## [EXERCISE]
Look through the lines below and extract each one that contains "section".

(Stored items)
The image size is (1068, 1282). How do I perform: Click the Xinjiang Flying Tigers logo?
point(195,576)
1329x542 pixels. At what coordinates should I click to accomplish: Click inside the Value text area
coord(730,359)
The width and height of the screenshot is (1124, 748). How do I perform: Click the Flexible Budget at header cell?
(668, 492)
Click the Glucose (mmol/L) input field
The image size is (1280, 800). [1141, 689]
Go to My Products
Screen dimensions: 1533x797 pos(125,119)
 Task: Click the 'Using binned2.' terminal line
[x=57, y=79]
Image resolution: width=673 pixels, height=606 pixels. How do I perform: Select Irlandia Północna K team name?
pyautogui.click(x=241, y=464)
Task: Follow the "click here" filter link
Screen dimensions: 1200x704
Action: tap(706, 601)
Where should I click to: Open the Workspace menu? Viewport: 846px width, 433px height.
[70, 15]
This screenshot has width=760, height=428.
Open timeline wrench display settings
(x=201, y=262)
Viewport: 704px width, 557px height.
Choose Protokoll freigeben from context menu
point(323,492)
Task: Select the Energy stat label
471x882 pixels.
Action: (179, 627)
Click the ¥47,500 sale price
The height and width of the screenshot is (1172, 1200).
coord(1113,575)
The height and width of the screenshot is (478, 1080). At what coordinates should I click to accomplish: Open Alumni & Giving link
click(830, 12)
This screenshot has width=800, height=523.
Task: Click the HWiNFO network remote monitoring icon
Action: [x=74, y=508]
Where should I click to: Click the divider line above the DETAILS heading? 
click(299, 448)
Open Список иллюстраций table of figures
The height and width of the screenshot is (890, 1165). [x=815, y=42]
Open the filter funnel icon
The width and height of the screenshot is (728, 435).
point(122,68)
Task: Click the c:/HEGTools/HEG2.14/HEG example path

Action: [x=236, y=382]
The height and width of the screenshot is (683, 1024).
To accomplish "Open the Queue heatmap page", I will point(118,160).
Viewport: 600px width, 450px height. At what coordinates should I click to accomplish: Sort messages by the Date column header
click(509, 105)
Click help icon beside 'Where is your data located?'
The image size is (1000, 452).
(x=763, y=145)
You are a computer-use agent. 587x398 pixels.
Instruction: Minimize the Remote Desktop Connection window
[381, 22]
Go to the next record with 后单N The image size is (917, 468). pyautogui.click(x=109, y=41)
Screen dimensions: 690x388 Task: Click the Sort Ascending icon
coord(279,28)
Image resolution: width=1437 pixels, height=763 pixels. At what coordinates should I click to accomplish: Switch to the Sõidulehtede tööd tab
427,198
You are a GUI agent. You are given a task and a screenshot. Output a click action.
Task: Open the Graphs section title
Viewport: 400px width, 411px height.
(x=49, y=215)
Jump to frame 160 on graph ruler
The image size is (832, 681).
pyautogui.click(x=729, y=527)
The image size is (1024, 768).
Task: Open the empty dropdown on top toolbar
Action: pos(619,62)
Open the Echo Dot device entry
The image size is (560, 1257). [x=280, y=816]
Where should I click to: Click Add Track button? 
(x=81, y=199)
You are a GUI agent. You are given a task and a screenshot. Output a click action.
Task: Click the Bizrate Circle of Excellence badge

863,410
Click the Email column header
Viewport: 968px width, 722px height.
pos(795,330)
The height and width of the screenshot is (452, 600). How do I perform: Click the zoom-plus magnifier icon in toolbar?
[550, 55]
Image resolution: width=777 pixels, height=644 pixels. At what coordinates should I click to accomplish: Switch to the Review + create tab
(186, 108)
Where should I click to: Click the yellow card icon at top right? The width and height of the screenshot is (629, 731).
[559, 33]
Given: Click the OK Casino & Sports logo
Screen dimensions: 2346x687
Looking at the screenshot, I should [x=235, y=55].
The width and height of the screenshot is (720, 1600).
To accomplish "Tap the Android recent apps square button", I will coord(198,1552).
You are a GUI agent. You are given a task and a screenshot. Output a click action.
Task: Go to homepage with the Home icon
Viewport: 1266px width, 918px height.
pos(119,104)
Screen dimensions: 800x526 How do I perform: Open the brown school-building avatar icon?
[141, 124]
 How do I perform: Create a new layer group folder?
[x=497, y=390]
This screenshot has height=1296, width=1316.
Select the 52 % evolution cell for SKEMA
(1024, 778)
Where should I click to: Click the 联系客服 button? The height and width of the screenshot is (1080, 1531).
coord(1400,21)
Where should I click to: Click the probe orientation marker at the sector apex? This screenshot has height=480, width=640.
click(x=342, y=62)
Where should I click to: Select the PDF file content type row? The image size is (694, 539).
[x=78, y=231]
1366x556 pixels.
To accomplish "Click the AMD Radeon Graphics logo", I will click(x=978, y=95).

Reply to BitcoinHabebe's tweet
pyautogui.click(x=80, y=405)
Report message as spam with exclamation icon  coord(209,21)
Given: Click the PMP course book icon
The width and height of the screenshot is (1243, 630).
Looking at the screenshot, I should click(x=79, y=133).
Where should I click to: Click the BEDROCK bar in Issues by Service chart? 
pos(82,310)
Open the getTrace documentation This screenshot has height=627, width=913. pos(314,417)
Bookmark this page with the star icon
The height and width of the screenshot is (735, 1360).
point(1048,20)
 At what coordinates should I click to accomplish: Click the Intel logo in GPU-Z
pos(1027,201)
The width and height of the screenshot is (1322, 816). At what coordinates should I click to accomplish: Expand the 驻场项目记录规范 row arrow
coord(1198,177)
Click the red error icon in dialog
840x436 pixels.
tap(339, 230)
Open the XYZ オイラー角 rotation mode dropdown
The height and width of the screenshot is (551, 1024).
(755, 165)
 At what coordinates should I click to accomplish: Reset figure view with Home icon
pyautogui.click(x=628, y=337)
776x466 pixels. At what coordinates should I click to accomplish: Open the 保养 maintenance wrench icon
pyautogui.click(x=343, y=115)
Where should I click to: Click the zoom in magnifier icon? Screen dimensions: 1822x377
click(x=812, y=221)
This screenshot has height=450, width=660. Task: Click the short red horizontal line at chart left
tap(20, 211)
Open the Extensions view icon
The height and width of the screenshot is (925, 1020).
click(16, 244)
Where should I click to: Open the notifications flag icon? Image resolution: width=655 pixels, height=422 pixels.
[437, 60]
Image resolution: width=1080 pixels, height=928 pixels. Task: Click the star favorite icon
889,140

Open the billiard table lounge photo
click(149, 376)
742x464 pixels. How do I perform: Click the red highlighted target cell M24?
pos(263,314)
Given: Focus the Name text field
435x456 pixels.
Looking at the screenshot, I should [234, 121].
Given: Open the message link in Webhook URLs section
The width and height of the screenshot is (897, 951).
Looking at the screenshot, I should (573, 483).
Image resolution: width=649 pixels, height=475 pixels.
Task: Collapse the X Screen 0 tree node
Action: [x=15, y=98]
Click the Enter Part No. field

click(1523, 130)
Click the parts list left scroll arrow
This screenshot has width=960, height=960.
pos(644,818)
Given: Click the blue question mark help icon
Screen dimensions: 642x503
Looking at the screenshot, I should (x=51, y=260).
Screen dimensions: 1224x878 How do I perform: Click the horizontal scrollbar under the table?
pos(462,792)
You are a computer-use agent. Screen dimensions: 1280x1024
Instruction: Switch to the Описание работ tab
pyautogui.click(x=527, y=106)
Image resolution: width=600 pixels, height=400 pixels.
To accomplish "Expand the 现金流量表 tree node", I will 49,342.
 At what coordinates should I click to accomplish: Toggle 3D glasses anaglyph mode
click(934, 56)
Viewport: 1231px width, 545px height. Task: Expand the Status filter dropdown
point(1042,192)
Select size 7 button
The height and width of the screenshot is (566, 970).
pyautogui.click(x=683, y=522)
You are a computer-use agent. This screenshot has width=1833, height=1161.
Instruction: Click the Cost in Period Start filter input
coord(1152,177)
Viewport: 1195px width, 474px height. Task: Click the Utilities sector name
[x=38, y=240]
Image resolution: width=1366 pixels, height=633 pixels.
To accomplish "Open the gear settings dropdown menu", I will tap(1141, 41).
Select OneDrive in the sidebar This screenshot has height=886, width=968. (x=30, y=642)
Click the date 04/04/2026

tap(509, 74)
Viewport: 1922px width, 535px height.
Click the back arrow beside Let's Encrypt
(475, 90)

## [SOLUTION TO THE EXERCISE]
Task: Open the Graphs section title
Given: Open the message link in Webhook URLs section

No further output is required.